'''

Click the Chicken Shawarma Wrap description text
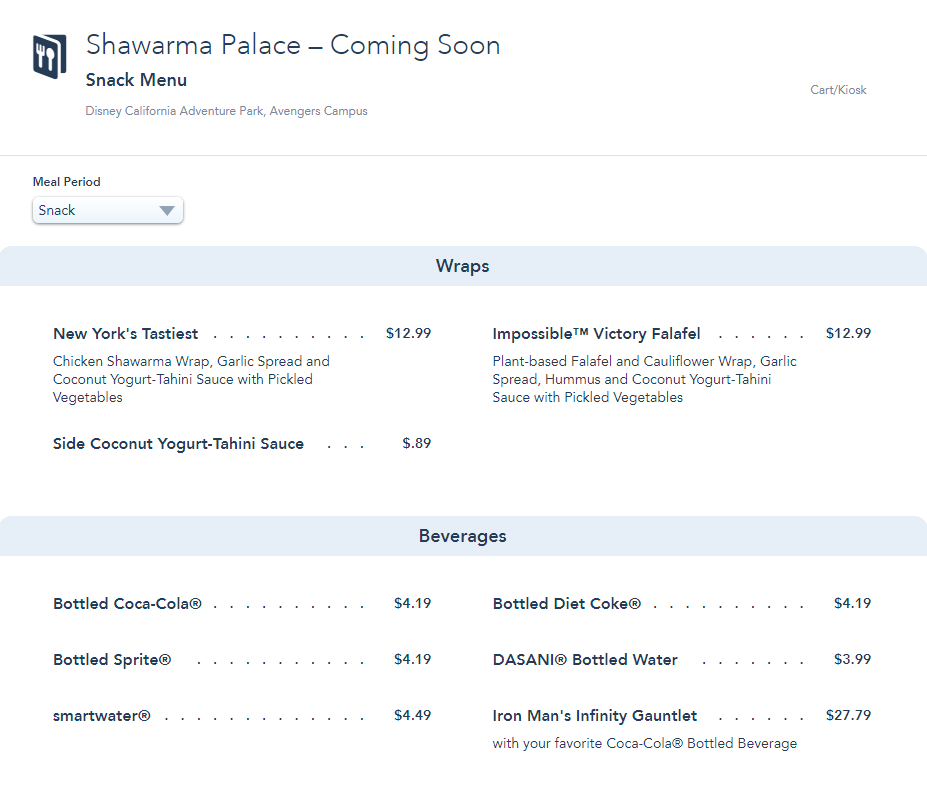This screenshot has height=795, width=927. click(190, 379)
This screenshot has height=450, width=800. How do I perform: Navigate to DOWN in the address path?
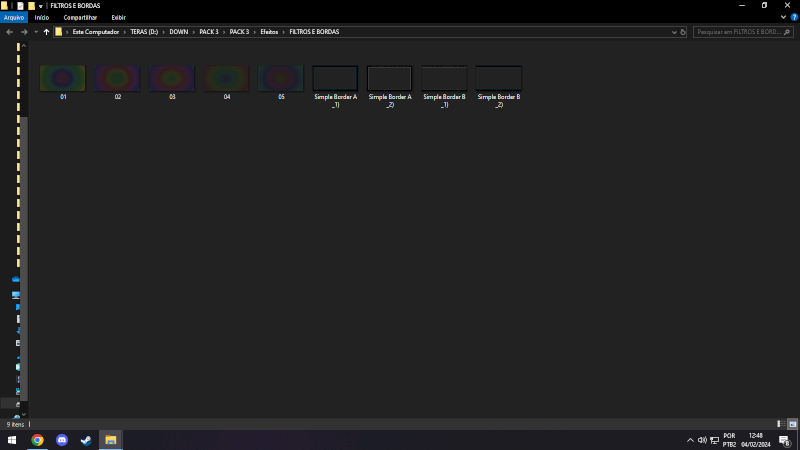[179, 32]
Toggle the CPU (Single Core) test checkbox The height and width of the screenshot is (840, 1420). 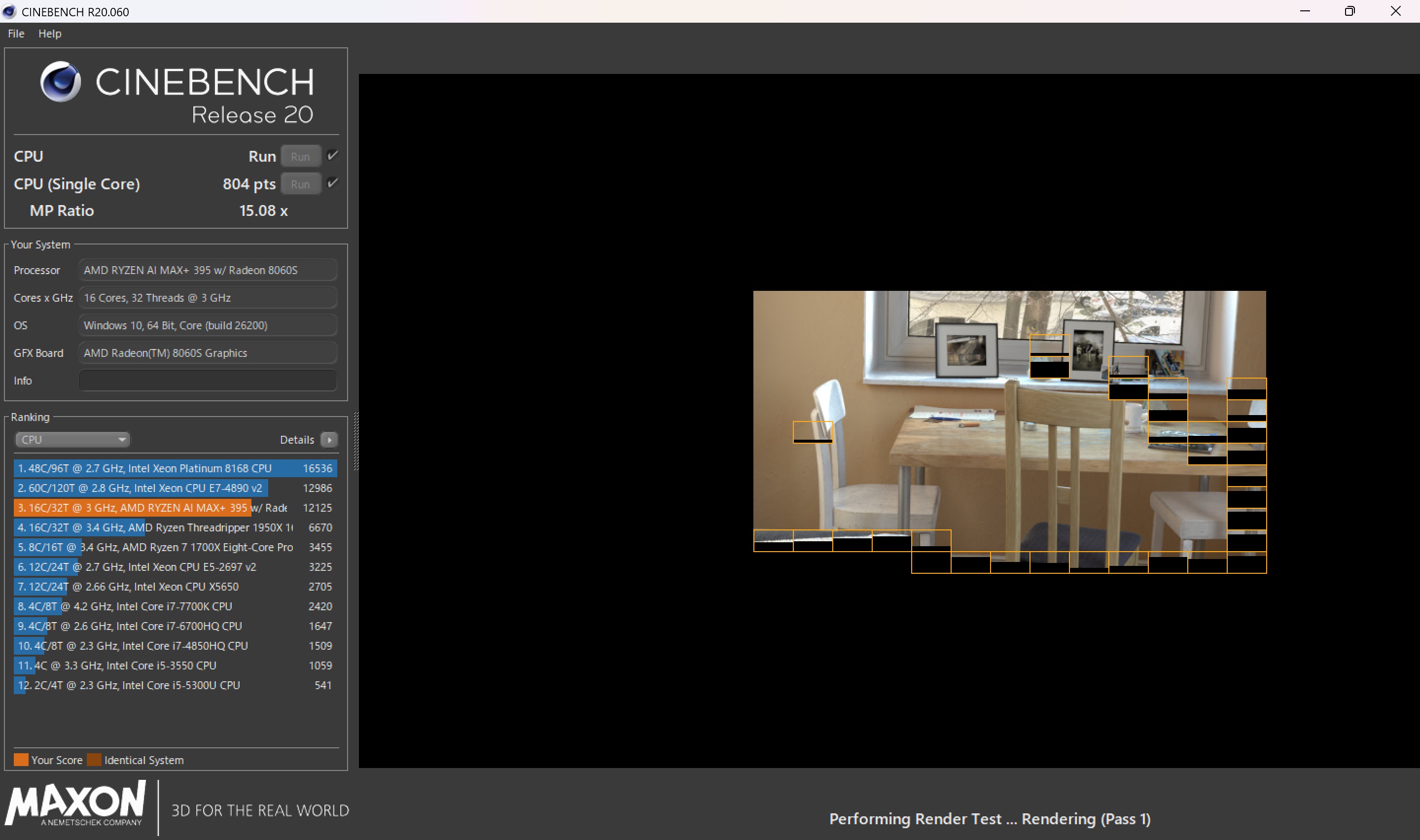pyautogui.click(x=332, y=183)
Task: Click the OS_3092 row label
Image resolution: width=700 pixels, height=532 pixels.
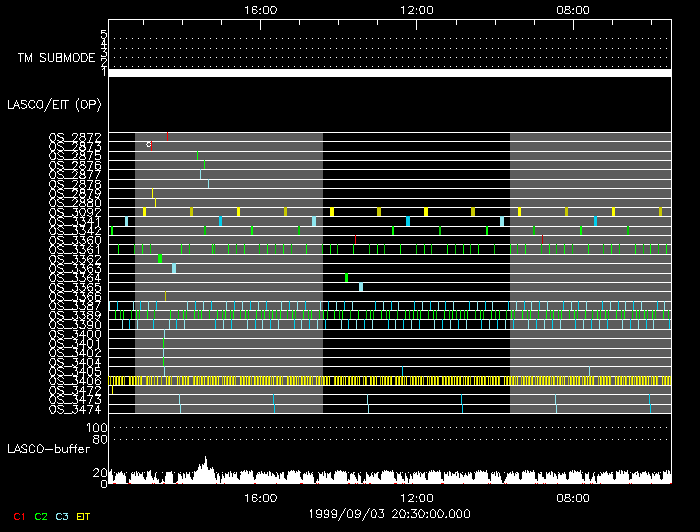Action: 75,212
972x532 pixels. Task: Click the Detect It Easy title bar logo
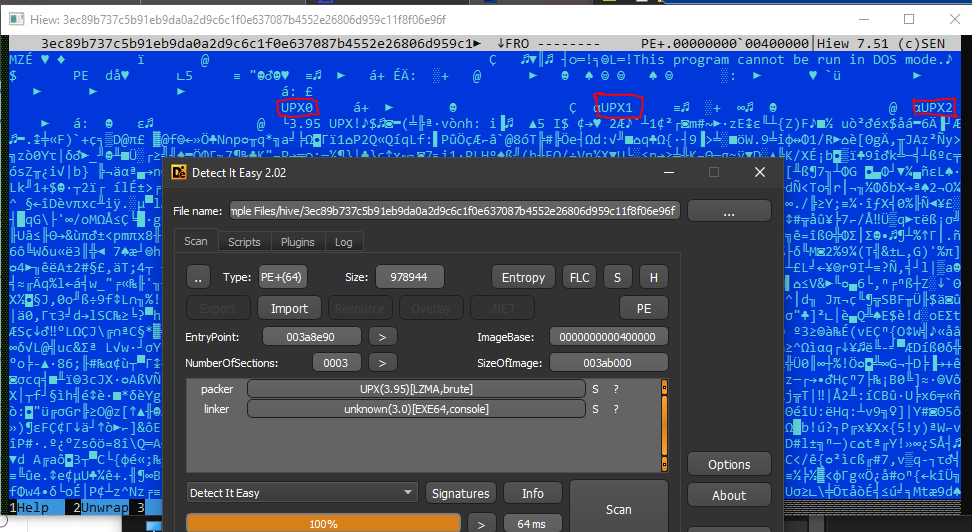tap(181, 173)
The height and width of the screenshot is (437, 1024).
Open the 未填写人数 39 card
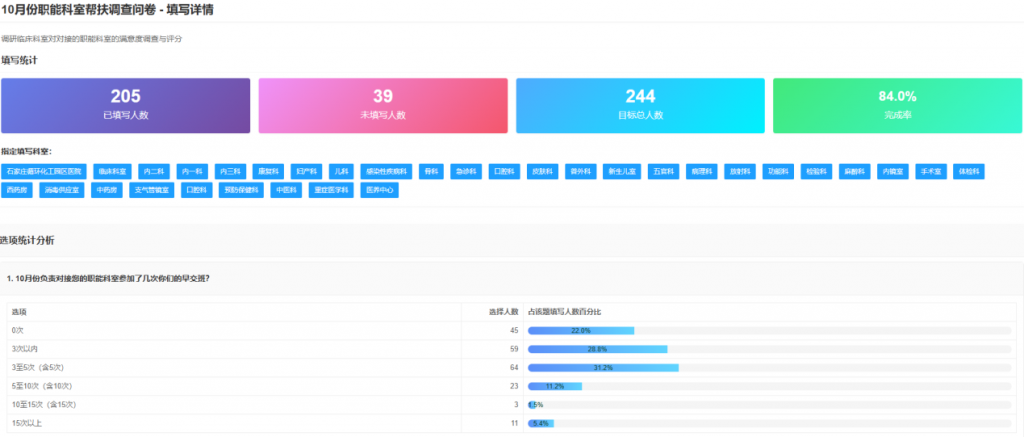383,104
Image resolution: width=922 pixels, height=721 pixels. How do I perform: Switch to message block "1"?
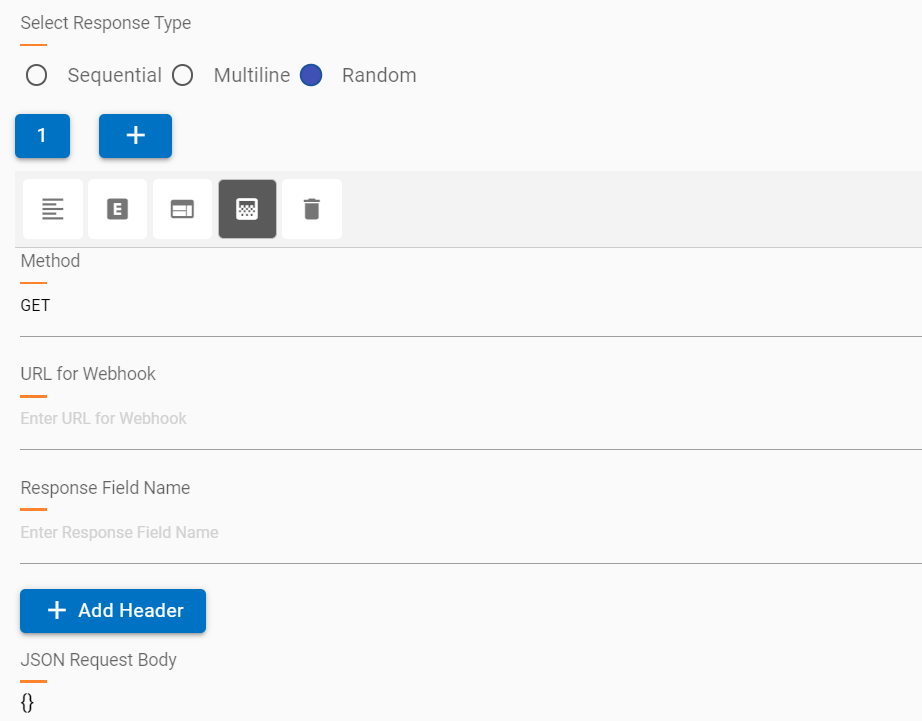pos(42,136)
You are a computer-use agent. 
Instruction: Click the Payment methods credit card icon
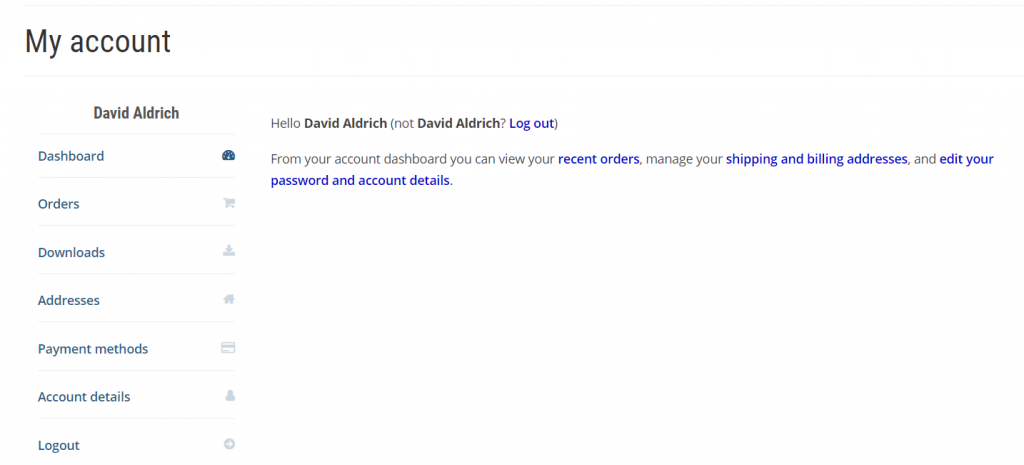point(228,348)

'''

A clean copy is needed of the lines above from the one with "972x532 pixels. Task: Click" up to and including the one with "You are a computer-use agent.". Please set it down exactly, with no pictures.

§ **Exercise answer**
972x532 pixels. Task: Click the Detect It Easy title bar logo
tap(181, 173)
The height and width of the screenshot is (437, 1024).
Open the 未填写人数 39 card
383,104
Image resolution: width=922 pixels, height=721 pixels. How do I perform: Switch to message block "1"?
pos(42,136)
You are a computer-use agent. 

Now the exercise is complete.